Copy the rows below, substituting "Display" for every "Viewport" and leaving everything else unchanged.

-- begin Data shown --

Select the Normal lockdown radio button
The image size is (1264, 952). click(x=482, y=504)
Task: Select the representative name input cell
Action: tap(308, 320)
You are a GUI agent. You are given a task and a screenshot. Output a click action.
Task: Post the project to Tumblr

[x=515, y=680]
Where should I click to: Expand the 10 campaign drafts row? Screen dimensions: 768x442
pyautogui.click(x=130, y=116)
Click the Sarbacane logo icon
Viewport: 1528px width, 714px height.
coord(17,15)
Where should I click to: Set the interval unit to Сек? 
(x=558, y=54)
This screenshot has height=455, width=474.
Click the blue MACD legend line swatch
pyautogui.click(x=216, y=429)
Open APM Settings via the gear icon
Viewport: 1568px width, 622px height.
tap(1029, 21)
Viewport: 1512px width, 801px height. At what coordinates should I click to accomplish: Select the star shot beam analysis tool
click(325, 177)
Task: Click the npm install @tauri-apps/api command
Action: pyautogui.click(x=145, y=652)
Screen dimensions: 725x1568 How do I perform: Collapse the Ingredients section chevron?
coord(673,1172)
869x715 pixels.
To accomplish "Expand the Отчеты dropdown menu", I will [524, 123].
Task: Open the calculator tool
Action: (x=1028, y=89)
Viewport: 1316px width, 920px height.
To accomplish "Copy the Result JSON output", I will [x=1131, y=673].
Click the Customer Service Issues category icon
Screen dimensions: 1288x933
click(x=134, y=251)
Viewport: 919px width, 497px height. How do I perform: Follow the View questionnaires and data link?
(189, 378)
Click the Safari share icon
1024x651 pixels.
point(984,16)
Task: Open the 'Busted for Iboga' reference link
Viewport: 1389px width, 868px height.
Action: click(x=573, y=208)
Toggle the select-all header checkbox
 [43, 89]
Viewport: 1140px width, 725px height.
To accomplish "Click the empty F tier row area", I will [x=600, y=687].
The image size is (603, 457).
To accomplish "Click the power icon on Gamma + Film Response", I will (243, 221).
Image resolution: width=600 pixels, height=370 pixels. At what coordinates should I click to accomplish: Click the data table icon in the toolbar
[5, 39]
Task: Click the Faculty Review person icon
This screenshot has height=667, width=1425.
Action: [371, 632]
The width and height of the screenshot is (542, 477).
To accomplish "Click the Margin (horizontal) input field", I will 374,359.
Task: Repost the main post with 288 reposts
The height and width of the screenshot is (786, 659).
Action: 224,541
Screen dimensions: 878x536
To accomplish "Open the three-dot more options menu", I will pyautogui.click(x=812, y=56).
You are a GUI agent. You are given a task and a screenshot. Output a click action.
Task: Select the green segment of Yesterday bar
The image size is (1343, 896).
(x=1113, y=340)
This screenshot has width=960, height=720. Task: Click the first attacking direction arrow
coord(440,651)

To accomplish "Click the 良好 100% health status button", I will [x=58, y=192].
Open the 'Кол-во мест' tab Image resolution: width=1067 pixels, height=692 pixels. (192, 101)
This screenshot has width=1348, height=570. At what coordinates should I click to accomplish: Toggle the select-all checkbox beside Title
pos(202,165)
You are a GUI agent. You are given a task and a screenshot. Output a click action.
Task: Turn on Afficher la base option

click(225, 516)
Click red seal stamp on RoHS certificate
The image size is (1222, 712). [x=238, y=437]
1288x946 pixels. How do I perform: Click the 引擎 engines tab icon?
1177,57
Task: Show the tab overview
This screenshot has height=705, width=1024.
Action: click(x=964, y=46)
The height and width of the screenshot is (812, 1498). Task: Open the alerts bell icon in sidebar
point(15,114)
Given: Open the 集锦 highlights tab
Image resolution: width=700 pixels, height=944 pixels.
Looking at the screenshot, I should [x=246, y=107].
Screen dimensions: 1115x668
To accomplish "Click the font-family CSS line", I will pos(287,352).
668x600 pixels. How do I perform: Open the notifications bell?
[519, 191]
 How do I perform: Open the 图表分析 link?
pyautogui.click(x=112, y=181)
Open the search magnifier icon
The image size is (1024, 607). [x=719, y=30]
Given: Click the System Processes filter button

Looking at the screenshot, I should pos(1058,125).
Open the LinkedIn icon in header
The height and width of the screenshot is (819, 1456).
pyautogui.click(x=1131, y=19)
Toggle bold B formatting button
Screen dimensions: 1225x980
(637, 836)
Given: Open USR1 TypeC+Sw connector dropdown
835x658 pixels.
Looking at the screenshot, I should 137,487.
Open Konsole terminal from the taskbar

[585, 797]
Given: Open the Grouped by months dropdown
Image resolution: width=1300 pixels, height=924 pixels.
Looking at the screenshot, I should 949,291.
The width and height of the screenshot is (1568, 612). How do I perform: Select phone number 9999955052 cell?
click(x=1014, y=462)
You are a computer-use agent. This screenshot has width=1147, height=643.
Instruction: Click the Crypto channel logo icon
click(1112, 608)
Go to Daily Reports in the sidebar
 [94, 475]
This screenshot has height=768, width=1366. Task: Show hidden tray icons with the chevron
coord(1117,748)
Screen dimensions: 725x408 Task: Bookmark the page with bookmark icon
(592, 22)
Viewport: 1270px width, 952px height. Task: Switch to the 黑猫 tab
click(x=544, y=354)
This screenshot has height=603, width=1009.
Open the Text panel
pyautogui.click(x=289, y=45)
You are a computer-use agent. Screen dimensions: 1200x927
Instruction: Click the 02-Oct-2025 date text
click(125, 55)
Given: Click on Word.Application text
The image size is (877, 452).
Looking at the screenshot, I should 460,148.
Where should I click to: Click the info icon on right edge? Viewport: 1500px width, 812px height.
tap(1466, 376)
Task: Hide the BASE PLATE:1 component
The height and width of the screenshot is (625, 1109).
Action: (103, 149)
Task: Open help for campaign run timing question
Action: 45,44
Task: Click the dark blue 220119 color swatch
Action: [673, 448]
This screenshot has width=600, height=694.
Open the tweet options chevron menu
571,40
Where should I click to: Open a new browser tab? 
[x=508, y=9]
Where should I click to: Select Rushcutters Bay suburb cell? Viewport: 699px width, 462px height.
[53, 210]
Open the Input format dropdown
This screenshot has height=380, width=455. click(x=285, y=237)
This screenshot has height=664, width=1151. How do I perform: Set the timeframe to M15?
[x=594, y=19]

-- end Data shown --

Answer to this task:
Select the Normal lockdown radio button
The image size is (1264, 952). click(x=482, y=504)
Task: Select the representative name input cell
Action: tap(308, 320)
You are a GUI agent. You are given a task and a screenshot. Output a click action.
Task: Post the project to Tumblr

[x=515, y=680]
Where should I click to: Expand the 10 campaign drafts row? Screen dimensions: 768x442
pyautogui.click(x=130, y=116)
Click the Sarbacane logo icon
Display: 1528px width, 714px height.
coord(17,15)
Where should I click to: Set the interval unit to Сек? 
(x=558, y=54)
This screenshot has height=455, width=474.
Click the blue MACD legend line swatch
pyautogui.click(x=216, y=429)
Open APM Settings via the gear icon
Display: 1568px width, 622px height.
tap(1029, 21)
Display: 1512px width, 801px height. At what coordinates should I click to accomplish: Select the star shot beam analysis tool
click(325, 177)
Task: Click the npm install @tauri-apps/api command
Action: pyautogui.click(x=145, y=652)
Screen dimensions: 725x1568 How do I perform: Collapse the Ingredients section chevron?
coord(673,1172)
869x715 pixels.
To accomplish "Expand the Отчеты dropdown menu", I will [524, 123].
Task: Open the calculator tool
Action: (x=1028, y=89)
Display: 1316px width, 920px height.
To accomplish "Copy the Result JSON output", I will [x=1131, y=673].
Click the Customer Service Issues category icon
Screen dimensions: 1288x933
click(x=134, y=251)
Display: 919px width, 497px height. How do I perform: Follow the View questionnaires and data link?
(189, 378)
Click the Safari share icon
1024x651 pixels.
point(984,16)
Task: Open the 'Busted for Iboga' reference link
Display: 1389px width, 868px height.
Action: click(x=573, y=208)
Toggle the select-all header checkbox
 [43, 89]
Display: 1140px width, 725px height.
To accomplish "Click the empty F tier row area", I will [x=600, y=687].
The image size is (603, 457).
To accomplish "Click the power icon on Gamma + Film Response", I will (243, 221).
Image resolution: width=600 pixels, height=370 pixels. At what coordinates should I click to accomplish: Click the data table icon in the toolbar
[5, 39]
Task: Click the Faculty Review person icon
This screenshot has height=667, width=1425.
Action: [371, 632]
The width and height of the screenshot is (542, 477).
To accomplish "Click the Margin (horizontal) input field", I will 374,359.
Task: Repost the main post with 288 reposts
The height and width of the screenshot is (786, 659).
Action: 224,541
Screen dimensions: 878x536
To accomplish "Open the three-dot more options menu", I will pyautogui.click(x=812, y=56).
You are a GUI agent. You are given a task and a screenshot. Output a click action.
Task: Select the green segment of Yesterday bar
The image size is (1343, 896).
(x=1113, y=340)
This screenshot has width=960, height=720. Task: Click the first attacking direction arrow
coord(440,651)

To accomplish "Click the 良好 100% health status button", I will [x=58, y=192].
Open the 'Кол-во мест' tab Image resolution: width=1067 pixels, height=692 pixels. (192, 101)
This screenshot has width=1348, height=570. At what coordinates should I click to accomplish: Toggle the select-all checkbox beside Title
pos(202,165)
You are a GUI agent. You are given a task and a screenshot. Output a click action.
Task: Turn on Afficher la base option

click(225, 516)
Click red seal stamp on RoHS certificate
The image size is (1222, 712). [x=238, y=437]
1288x946 pixels. How do I perform: Click the 引擎 engines tab icon?
1177,57
Task: Show the tab overview
This screenshot has height=705, width=1024.
Action: click(x=964, y=46)
The height and width of the screenshot is (812, 1498). Task: Open the alerts bell icon in sidebar
point(15,114)
Given: Open the 集锦 highlights tab
Image resolution: width=700 pixels, height=944 pixels.
Looking at the screenshot, I should [x=246, y=107].
Screen dimensions: 1115x668
To accomplish "Click the font-family CSS line", I will pos(287,352).
668x600 pixels. How do I perform: Open the notifications bell?
[519, 191]
 How do I perform: Open the 图表分析 link?
pyautogui.click(x=112, y=181)
Open the search magnifier icon
The image size is (1024, 607). [x=719, y=30]
Given: Click the System Processes filter button

Looking at the screenshot, I should pos(1058,125).
Open the LinkedIn icon in header
The height and width of the screenshot is (819, 1456).
pyautogui.click(x=1131, y=19)
Toggle bold B formatting button
Screen dimensions: 1225x980
(637, 836)
Given: Open USR1 TypeC+Sw connector dropdown
835x658 pixels.
Looking at the screenshot, I should 137,487.
Open Konsole terminal from the taskbar

[585, 797]
Given: Open the Grouped by months dropdown
Image resolution: width=1300 pixels, height=924 pixels.
Looking at the screenshot, I should 949,291.
The width and height of the screenshot is (1568, 612). How do I perform: Select phone number 9999955052 cell?
click(x=1014, y=462)
You are a computer-use agent. This screenshot has width=1147, height=643.
Instruction: Click the Crypto channel logo icon
click(1112, 608)
Go to Daily Reports in the sidebar
 [94, 475]
This screenshot has height=768, width=1366. Task: Show hidden tray icons with the chevron
coord(1117,748)
Screen dimensions: 725x408 Task: Bookmark the page with bookmark icon
(592, 22)
Display: 1270px width, 952px height. Task: Switch to the 黑猫 tab
click(x=544, y=354)
This screenshot has height=603, width=1009.
Open the Text panel
pyautogui.click(x=289, y=45)
You are a computer-use agent. Screen dimensions: 1200x927
Instruction: Click the 02-Oct-2025 date text
click(125, 55)
Given: Click on Word.Application text
The image size is (877, 452).
Looking at the screenshot, I should 460,148.
Where should I click to: Click the info icon on right edge? Display: 1500px width, 812px height.
tap(1466, 376)
Task: Hide the BASE PLATE:1 component
The height and width of the screenshot is (625, 1109).
Action: (103, 149)
Task: Open help for campaign run timing question
Action: 45,44
Task: Click the dark blue 220119 color swatch
Action: [673, 448]
This screenshot has width=600, height=694.
Open the tweet options chevron menu
571,40
Where should I click to: Open a new browser tab? 
[x=508, y=9]
Where should I click to: Select Rushcutters Bay suburb cell? Display: 699px width, 462px height.
[53, 210]
Open the Input format dropdown
This screenshot has height=380, width=455. click(x=285, y=237)
This screenshot has height=664, width=1151. How do I perform: Set the timeframe to M15?
[x=594, y=19]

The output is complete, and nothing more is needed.